The Ugly History at the Root of the Border Standoff | NYTimes Opinion

My essay, The Ugly History at the Root of the Border Standoff, appeared in the March 3rd edition of the NYT Sunday Review. In the piece, I argue for analyzing current border disputes and much border policy as the latest iteration of the nation’s centuries old frontier wars.

Pleas for the humanity of immigrants, as are so often made by Democrats who note we are a nation of immigrants, do little to combat today’s border war mentality. Immigration policy appears to be ancillary or even irrelevant to the border warriors’ goals. “The goal should be zero illegal crossings a day,” said the House speaker, Mike Johnson, who criticized the bipartisan border deal that was dead on arrival.

Immigrants become unwitting actors in a national violent drama on the border. The piece draws from records obtained with the support of the Cornell and SMU law clinics during my years long investigation into border policies and extensive reporting along the South Texas borderlands.

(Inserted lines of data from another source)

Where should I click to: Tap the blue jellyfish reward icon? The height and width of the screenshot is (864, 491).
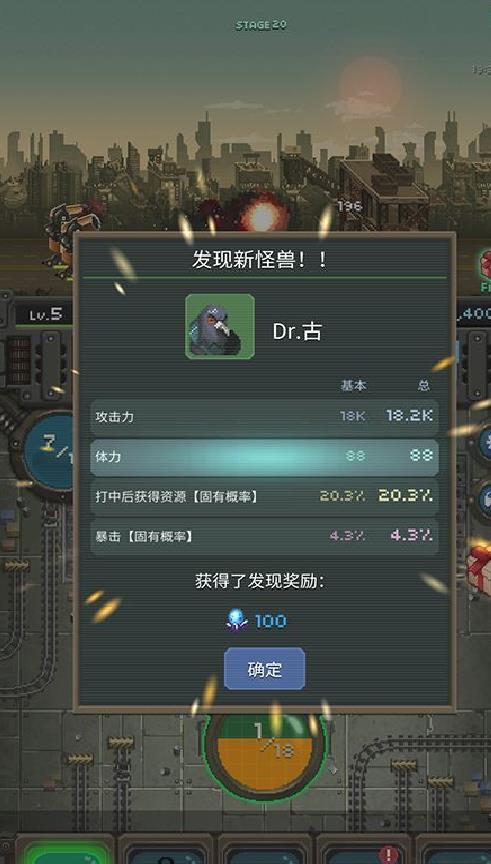coord(237,620)
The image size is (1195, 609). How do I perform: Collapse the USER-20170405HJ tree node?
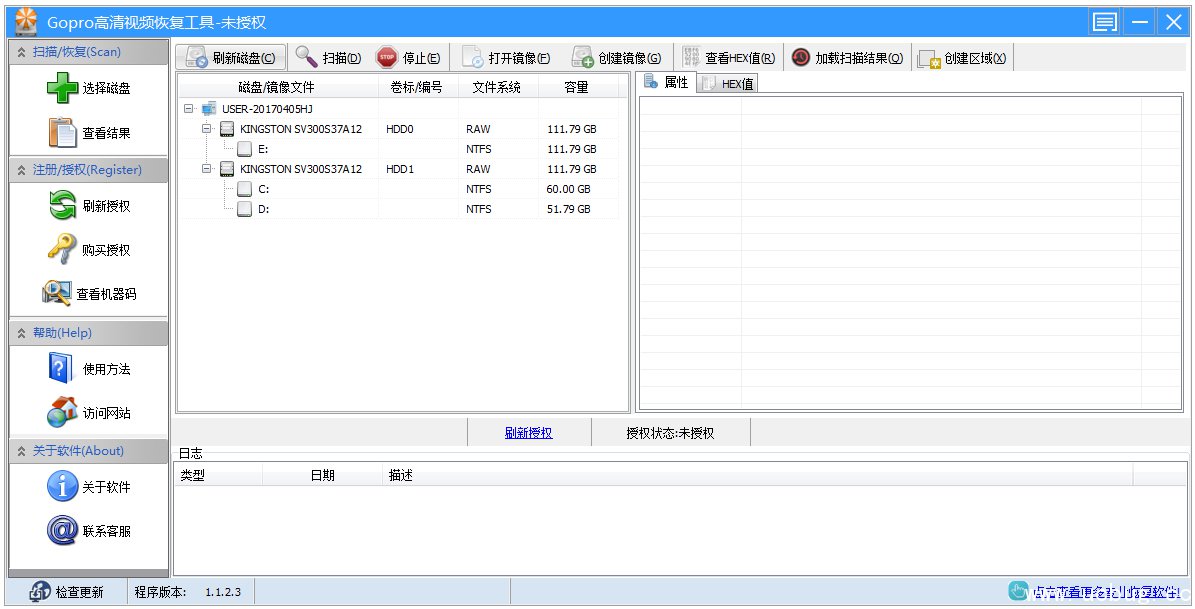tap(189, 109)
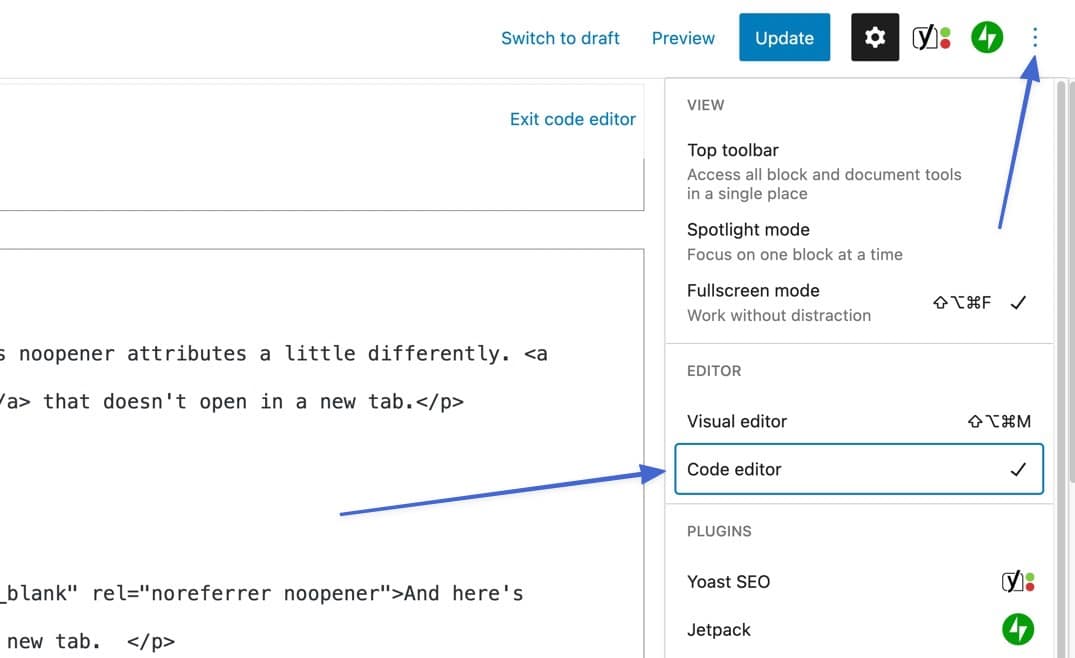
Task: Open the Settings gear icon
Action: (x=874, y=37)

After living within view of the border’s natural beauty and a portion of the border wall built during the Obama administration, I have come to understand when South Texans defend their parks and riverfronts they are resisting a mentality that makes violence seem inevitable and that now threatens to upturn our political landscape. They are reminding Americans that we are not condemned to recreate our past. “The governor is not a dictator. He doesn’t have a right to come to our community and tell us how to behave, to tell us not to go to our parks,” said one Eagle Pass resident, Jessie Fuentes.

If the coming election is about defending the nation’s democracy, as Democrats claim, then the party must decide if the vision it is selling us is built with razor wire.